The mobile section 228 of the inlet guide vane 216 may be configured to rotate or pivot about an axis 232 disposed proximal a second end portion 234 of the stationary section 226. For example, as illustrated in FIG. 2B, a first end portion 236 of the mobile section 228 may be rotatably coupled with the casing 202 and the hub 220 along the axis 232. In an exemplary embodiment, one or more cylindrical projections or rods 238, 240 may extend from the mobile section 228 of the inlet guide vanes 216 to rotatably mount the mobile section 228 with the casing 202. The rods 238, 240 may be coupled or integrally formed with the mobile section 228 of the inlet guide vanes 216. As illustrated in FIG. 2B, a first rod 238 may extend radially outward from the first end portion 236 of the mobile section 228, and a second rod 240 may extend radially inward from the first end portion 236 of the mobile section 228. The first rod 238 may extend through at least a portion of an opening 242 formed in the casing 202, and the second rod 236 may extend through at least a portion of an aperture 244 formed in the hub 220 to rotatably mount the inlet guide vane 216 within the inlet passageway 206.

The inlet guide vane assembly 214 may include one or more bushings or bearings (three are shown 246, 248, 250) configured to facilitate the rotation of the mobile section 228 about the axis 232. For example, as illustrated in FIG. 2B, a first bearing 246 and a second bearing 248 may be disposed about the first rod 238 of the inlet guide vane 216, and a third bearing 250 may be disposed about the second rod 240 of the inlet guide vane 216. The combination of the rods 238, 240 with the bearings 246, 248, 250 may be configured to facilitate the rotation of the mobile section 228 about the axis 232. Each of the bearings 246, 248, 250 may be a sleeve bearing, a flanged bearing, a thrust bearing, or the like. For example, as illustrated in FIG. 2B, the first bearing 246 and the second bearing 248 may be flanged bearings having flanges 252, and the third bearing 250 may be a sleeve bearing. In another example, the first bearing 246 and the second bearing 248 may be thrust bearings, and the third bearing 250 may be a sleeve bearing.

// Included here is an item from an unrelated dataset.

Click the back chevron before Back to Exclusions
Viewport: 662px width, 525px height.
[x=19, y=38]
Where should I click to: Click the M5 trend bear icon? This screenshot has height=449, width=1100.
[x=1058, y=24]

The inlet guide vane 216 may include one or more flanges 254 (e.g., cylindrical flanges) coupled or integrally formed with the mobile section 228 and configured to at least partially position the mobile section 228 in the inlet passageway 206 and/or control the rotation of the mobile section 228 about the axis 232. For example, as illustrated in FIG. 2B, the mobile section 228 may include flanges 254 extending from the first rod 238. The flanges 254 of the mobile section 228 may be configured to engage the flanges 252 of the second bearing 248 to radially and/or axially position the mobile section 228 of the inlet guide vane 216 in the inlet passageway 206. In at least one embodiment, the first flange 254 may directly engage the flanges 252 of the second bearing 248. In another embodiment, one or more shims 256 (one is shown) may be disposed about the first rod 238. For example, as illustrated the shim 256 may be disposed about the first rod 238 between the flanges 254 of the mobile section 228 and the flanges 252 of the second bearing 248. In another example, the shim 256 may be disposed about the first rod 238 between a rotatable or pivoting member 280 and a spacer 298. The flanges 254 may also be configured to rotate within a groove formed in the casing 202 to facilitate the rotation of the mobile section 228.

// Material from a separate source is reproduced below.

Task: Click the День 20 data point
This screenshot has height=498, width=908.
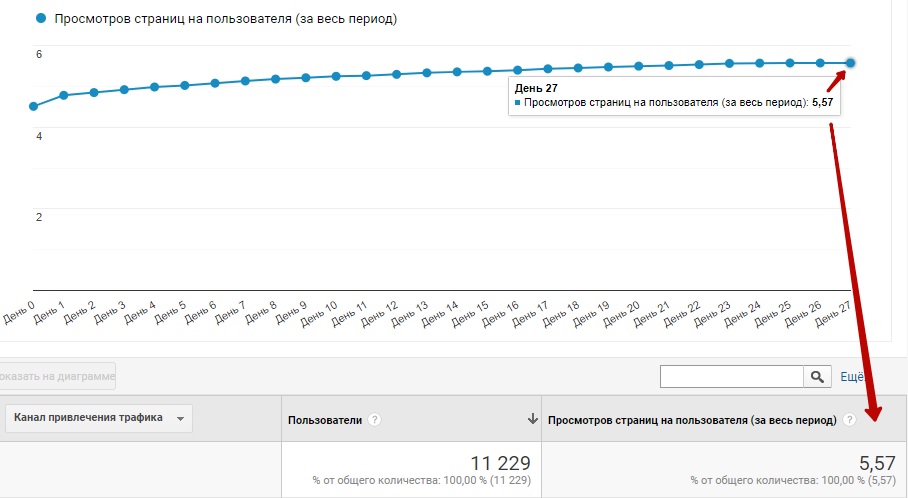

The compressor 200 may include an actuating assembly 258 configured to rotate the respective mobile sections 228 of the inlet guide vanes 216 within the inlet passageway 206. FIG. 2C illustrates a partial, perspective view of the actuating assembly 258 of the compressor 200 of FIGS. 2A and 2B, according to one or more embodiments. As illustrated in FIG. 2B and further illustrated in detail in FIG. 2C, the actuating assembly 258 may include an actuating member 260 rotatably disposed about a portion of the casing 202 or the inlet 204 and configured to rotate the respective mobile sections 228 of the inlet guide vanes 216 within the inlet passageway 206. As illustrated in FIG. 2C, the actuating member 260 may be or include a generally annular body disposed concentrically with the casing 202 or the inlet 204 along a longitudinal axis 262 of the compressor 200 and configured to rotate about the casing 202 or the inlet 204.

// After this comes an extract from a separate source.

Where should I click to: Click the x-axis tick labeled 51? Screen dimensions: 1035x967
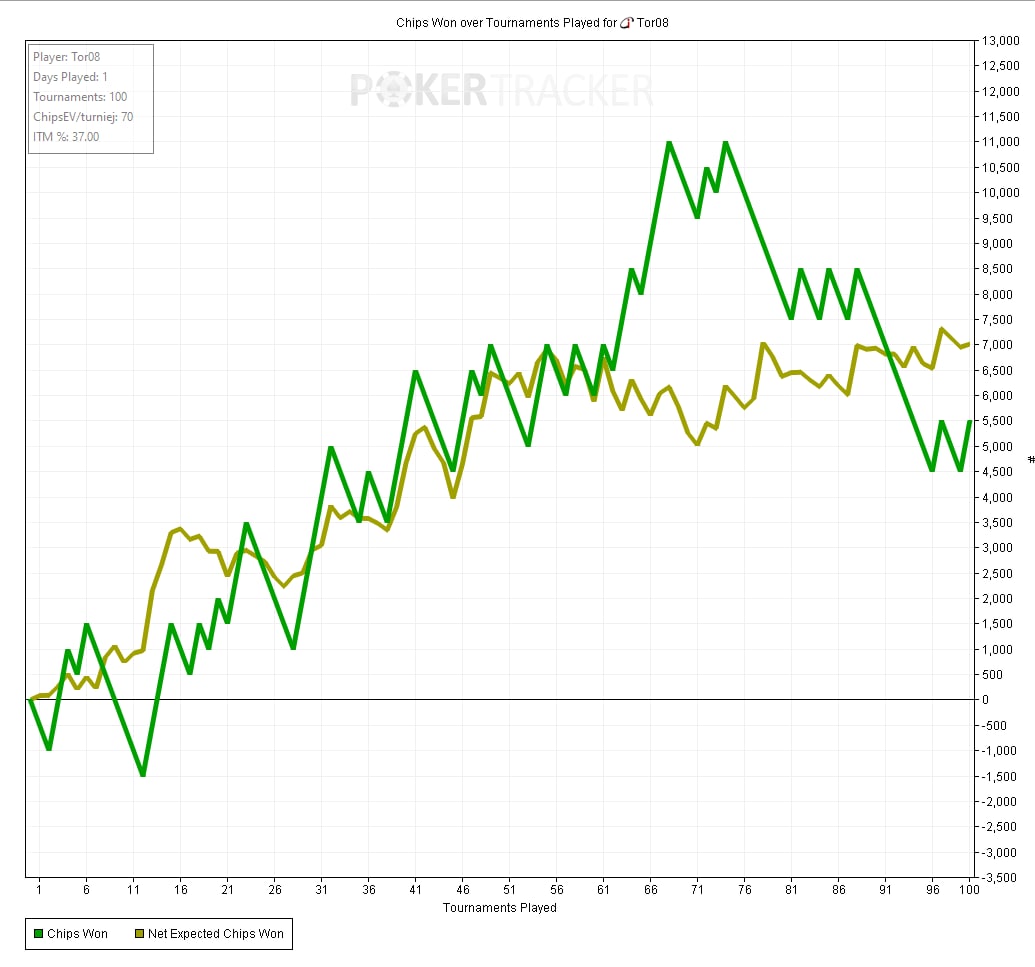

As illustrated in FIG. 2C, the annular body of the actuating member 260 may define a plurality of openings 264 at least partially extending therethrough from an outer radial surface 266 to an inner radial surface 268 (see FIG. 2B) thereof. In an exemplary embodiment, illustrated in FIG. 2C, the plurality of openings 264 may be formed as a plurality of slots. The plurality of slots 264 may be circumferentially spaced (e.g., at equally spaced intervals) about the actuating member 260. At least a portion of the slots 264 may be arcuate or curved. For example, the slots 264 may be curved between a first end portion 270 and a second end portion 272 thereof. The slots 264 may also be substantially linear between the first end portion 270 and the second end portion 272. In at least one embodiment, the first end portion 270 and the second end portion 272 of the slots 264 may be axially offset with respect to one another such that the slots 264 may be angled or have an angular orientation with respect to the longitudinal axis 262. In another embodiment, the first end portion 270 and the second end portion 272 of the slots 264 may be axially aligned with one another. In an exemplary embodiment, illustrated in FIG. 2C, the respective first end portion 270 and the respective second end portion 272 of each of the slots 264 may be axially aligned with one another.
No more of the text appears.